>> BEGIN Source document

In an Intranet, you want all of your browsers to be able to handle frames, but since that isn't always possible, you would want to add a NOFRAMES section to your frameset. This would go in the body of the document but not in the frameset:

<NOFRAME>
This page is designed for use for frames browsers.
Since you don't have a frames browser you may want to 
jump to <A href="page.html"the first page in this document"</a>
to get started.
</NOFRAME>

Now in the index.html page, add hrefs for each entry. Update the entries in the page frame, so you can set a base tag equal to page:

<html>
<body>
<base target="page">
<ul>
<li><a href="page1.html">Page1 </a></li>
<li><a href="page2.html">Page2 </a></li>
<li><a href="page3.html">Page3 </a></li>
<li><a href="page4.html">Page4 </a></li>
</ul>
</body>
</html>

This sets the base to be page. This tells any links in this frame to display in the page frame. The next lines simply set up an unordered list of pages that the user can jump to. These lines can be any valid HTML. As long as the href doesn't have a target set, it will show up in the page frame.

>> END Source document
>> BEGIN Recorded information

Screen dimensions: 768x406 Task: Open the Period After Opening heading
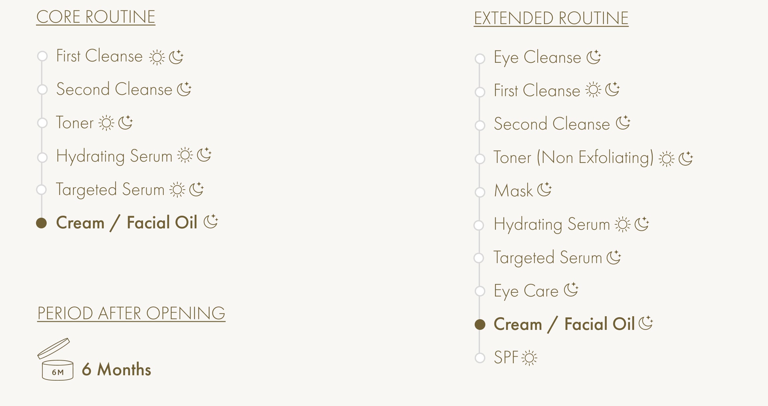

>> END Recorded information

◆ Stated problem 1 ◆
Reproduce the part of the passage on HTML frames that opens with the words containing "This sets the" and closes with "up in the page frame.".
◆ Stated problem 2 ◆
Answer these questions about the passage on HTML frames:
(a) Where does the passage say the NOFRAMES section goes?
(b) In the index.html page, what value is the base tag's target set to?
(c) What condition must an href meet to show up in the page frame?

◆ Written reply 1 ◆
This sets the base to be page. This tells any links in this frame to display in the page frame. The next lines simply set up an unordered list of pages that the user can jump to. These lines can be any valid HTML. As long as the href doesn't have a target set, it will show up in the page frame.

◆ Written reply 2 ◆
(a) In the body of the document, not in the frameset.
(b) page
(c) It must not have a target set.